Another tidbit of information from Rome is that as soon as I came back from Spring Break earlier this week the city had transformed from chilly and gloomy to hot and sunny and lively. One of the benefits of the change in weather is all the new produce; I've found tiny, sweet cantaloupes and fresh berries and all sorts of other gorgeous produce. It's only natural to pair fresh spring veggies like radishes and carrots with some incredibly fresh fish, and this is the way to do it. I marinate the swordfish in Italy's finest olive oil and herbs before grilling until browned and flaky. It gets topped with a honey mustard sauce and a crunchy slaw of carrots, radishes, and jicama. The colors pop in contrast with the fish to make the best spring fish dinner you can imagine.

To let the slaw shine, I keep the fish simple. I just let it sit in some olive oil flavored with thyme, rosemary, and sometimes some garlic. Of course I throw in some freshly ground pepper and coarse sea salt as well. Since the marinade is so simple, it's important to use good quality ingredients like fresh herbs and real extra virgin olive oil. I know it uses a lot but you really can taste the difference.
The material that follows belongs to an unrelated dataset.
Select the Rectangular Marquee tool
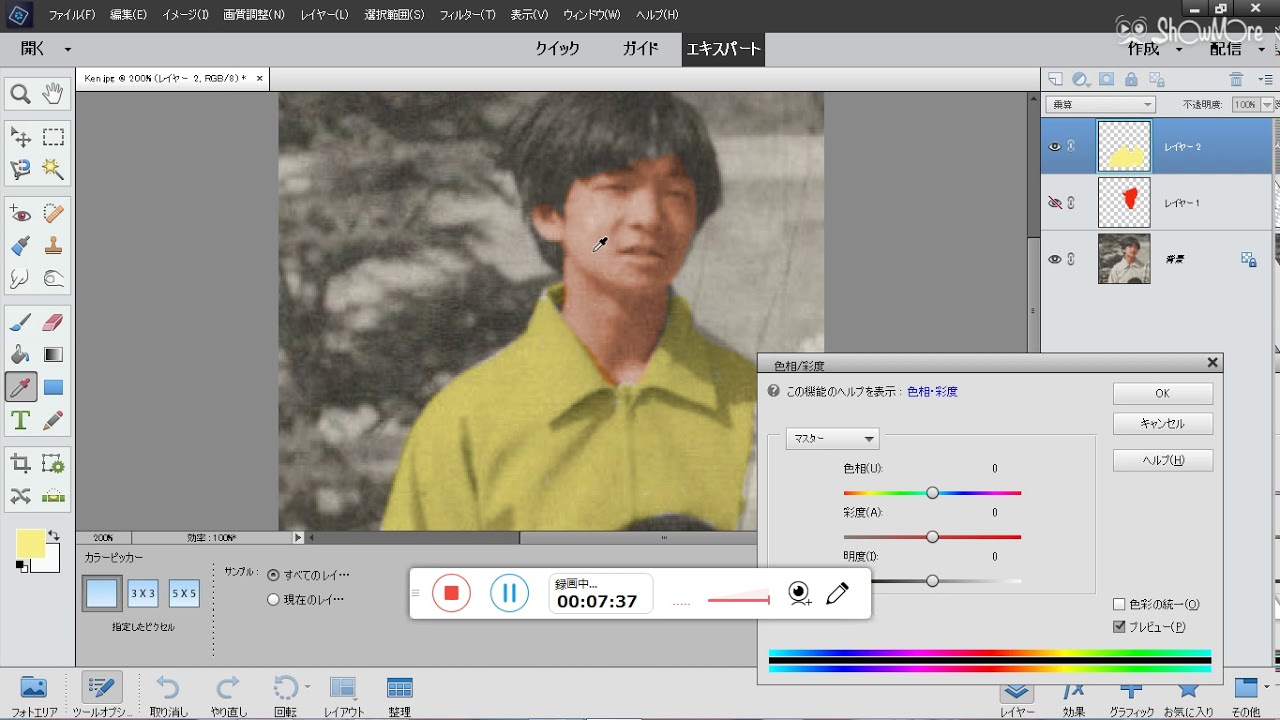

All good fish dishes need a sauce, and here I use a homemade honey mustard to add some tang to the brine-y fish and the sweet vegetables. It's a combination of mustard (preferably Dijon), honey, thyme, and a splash of olive oil to improve the consistency. If you want to add a spicy kick to the dish, this is the place to do it. It's easy to stir in some cayenne pepper or a dash of your favorite hot sauce.
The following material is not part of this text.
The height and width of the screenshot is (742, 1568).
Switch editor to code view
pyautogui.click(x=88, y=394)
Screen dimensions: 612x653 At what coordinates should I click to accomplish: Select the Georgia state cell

The slaw is the finishing touch. It's equal parts jicama, carrots, and radishes. The colors are beautiful, it's the perfect balance of sweet and sharp, and it's unbelievably crunchy. To make it extra pretty, I use a mandoline to slice everything to the same thickness and then use a round cookie cutter to make sure the slices are all the same size. If you plan carefully, you can get carrots and radishes that are about the same width and then just cut the jicama with the cookie cutters to match. Of course you can also have these in all different shapes and sizes. You don't even have to make round slices; you can cut all the vegetables into matchsticks for a faster prep time.
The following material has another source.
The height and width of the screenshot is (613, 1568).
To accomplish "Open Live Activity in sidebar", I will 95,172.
This dish is truly stunning if you assemble it before serving instead of plopping it on your table separately. I slather some of the honey mustard sauce onto each piece of fish and layer on slices of the slaw to cover the top. I'd serve it immediately so the vegetables stay crisp and the fish stays hot and juicy. Hopefully you won't get sucked into paying way more than you intended for dinner, but my Italian fish-buying ordeal wasn't nearly as bad knowing I could make something this fantastic.

1 1/2 lbs Swordfish
1/4 Cup + 3 T Olive Oil
8 Sprigs Thyme
2 Sprigs Rosemary
1 Cup Sliced Carrots
1 Cup Sliced Radishes
1 Cup Sliced Jicama
3 T Mustard
2 T Honey

Whisk 1/4 cup olive oil together with the leaves from half the thyme and all of the rosemary. Season with salt and pepper and generously brush onto the fish.

Heat and grease a grill; grill the fish until cooked through.

Whisk the remaining olive oil, mustard, honey, and remaining thyme together. Toss the carrots, radishes, and jicama together.

Spread the honey mustard onto the fish and top with the slaw.